Five "Intangibles" Impacted By Lighting

a guest post by Lisa J. Reed, Lighting Designer

Five Intangibles Impacted by Lighting In looking ahead to 2014, the CEO of the Robert Wood Johnson Foundation notes that we are creating a culture of health. She says "we’ve learned there is a growing desire to invest wisely in human capital, and to create greater knowledge and more resources for corporate executives and community leaders who want to improve workplace wellness and community health."

Lighting is an important element of both wellness and health. The challenge comes when attempting to calculate the monetary value of lighting’s impact on these less tangible concepts. But the more our society as a whole begins to value overall wellness, the more incentive building owners will have to invest in lighting that will improve it.

Lighting has been proven to impact:

Although it is often difficult to put exact numbers to the productivity increases, quality lighting has long been known to impact productivity. Indirect lighting, low glare, quiet, light sources with good color rendering will improve a workplace, resulting in increased productivity but also in decreased absenteeism and better employee retention, all of which have a positive impact on the bottom line.

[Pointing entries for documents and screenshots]

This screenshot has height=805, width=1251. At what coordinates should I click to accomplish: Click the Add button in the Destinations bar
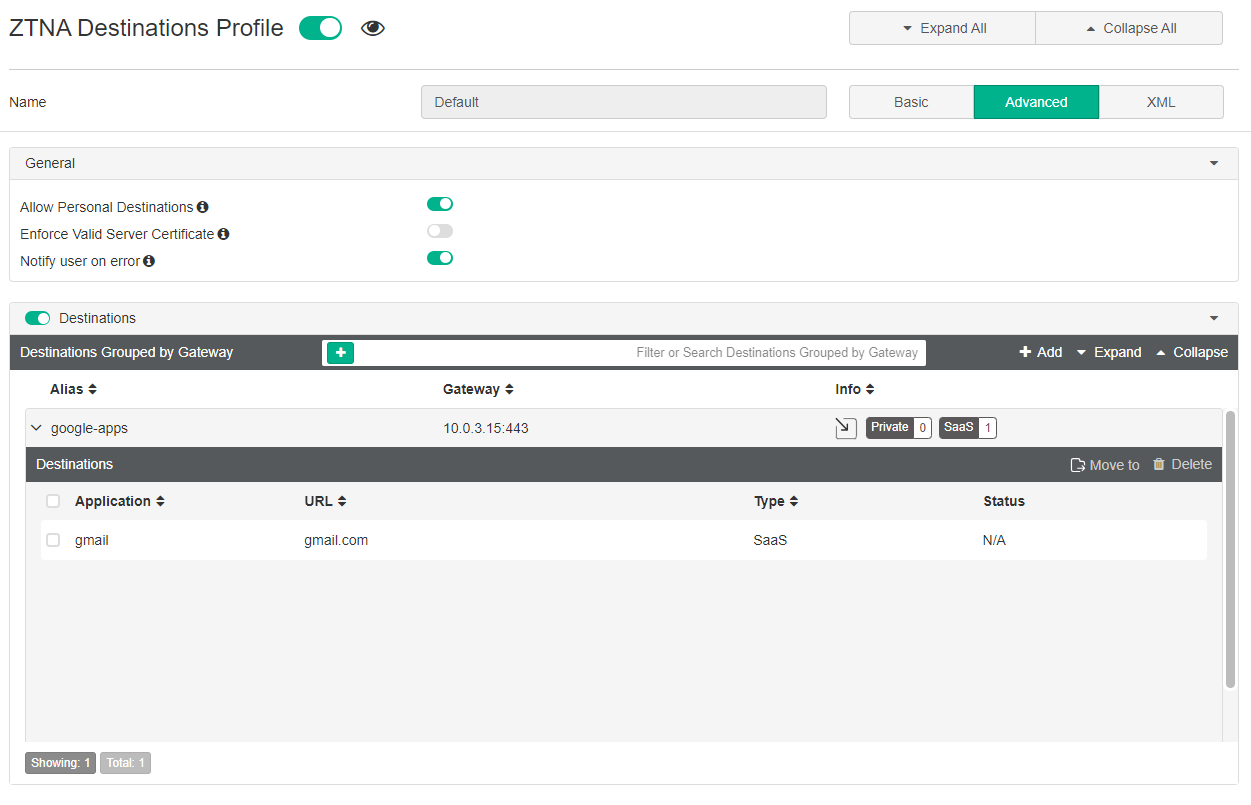1040,352
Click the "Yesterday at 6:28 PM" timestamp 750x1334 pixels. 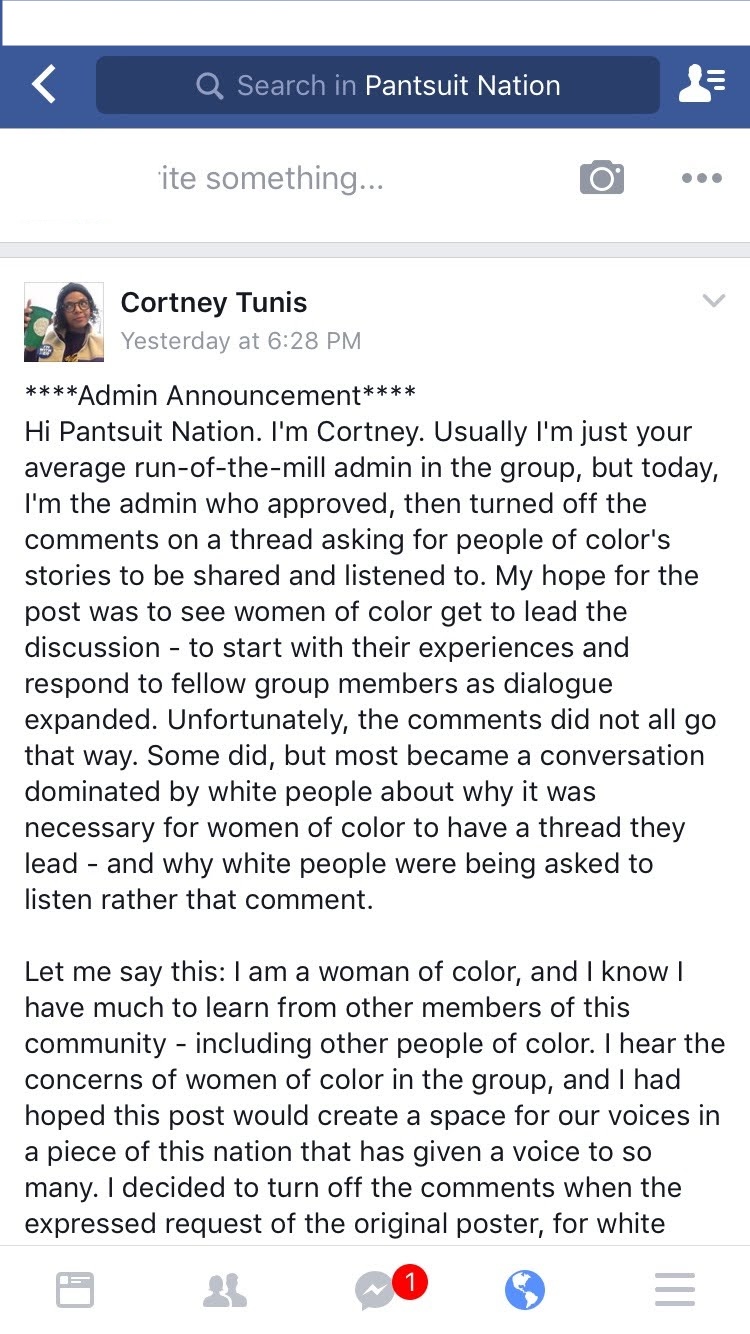(x=241, y=341)
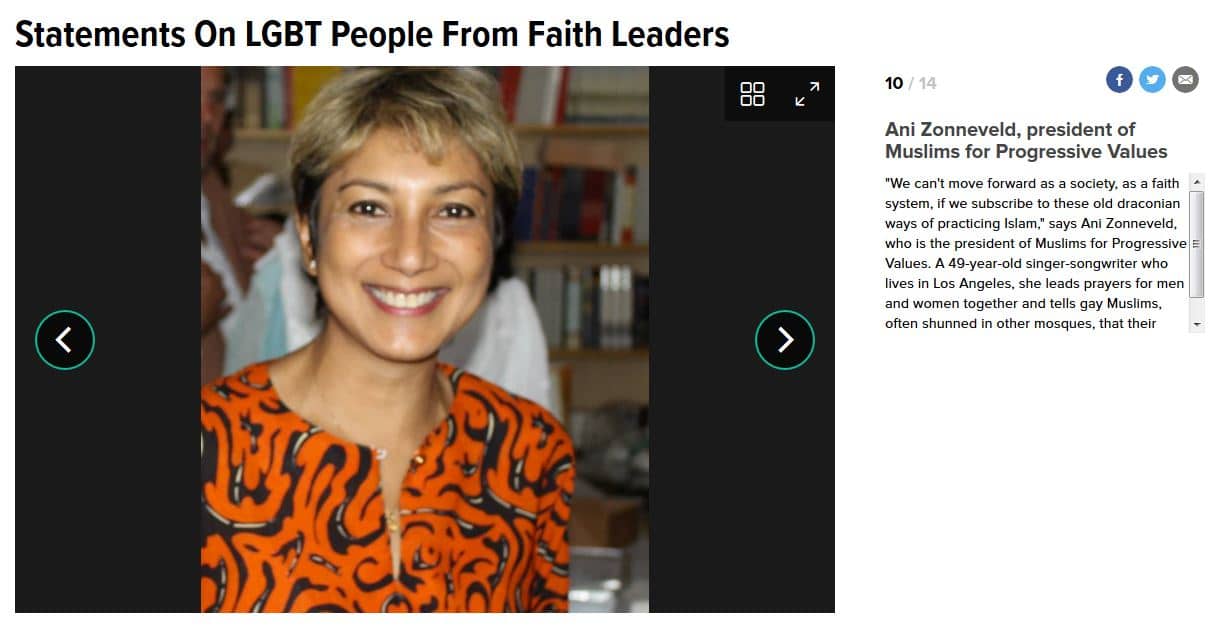Click the caption scrollbar up arrow

[x=1197, y=182]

Exercise:
Write out the full post on lighting and intangibles from above, word for word and with nothing left out.

Response to this exercise:
Five "Intangibles" Impacted By Lighting

a guest post by Lisa J. Reed, Lighting Designer

Five Intangibles Impacted by Lighting In looking ahead to 2014, the CEO of the Robert Wood Johnson Foundation notes that we are creating a culture of health. She says "we’ve learned there is a growing desire to invest wisely in human capital, and to create greater knowledge and more resources for corporate executives and community leaders who want to improve workplace wellness and community health."

Lighting is an important element of both wellness and health. The challenge comes when attempting to calculate the monetary value of lighting’s impact on these less tangible concepts. But the more our society as a whole begins to value overall wellness, the more incentive building owners will have to invest in lighting that will improve it.

Lighting has been proven to impact:

Although it is often difficult to put exact numbers to the productivity increases, quality lighting has long been known to impact productivity. Indirect lighting, low glare, quiet, light sources with good color rendering will improve a workplace, resulting in increased productivity but also in decreased absenteeism and better employee retention, all of which have a positive impact on the bottom line.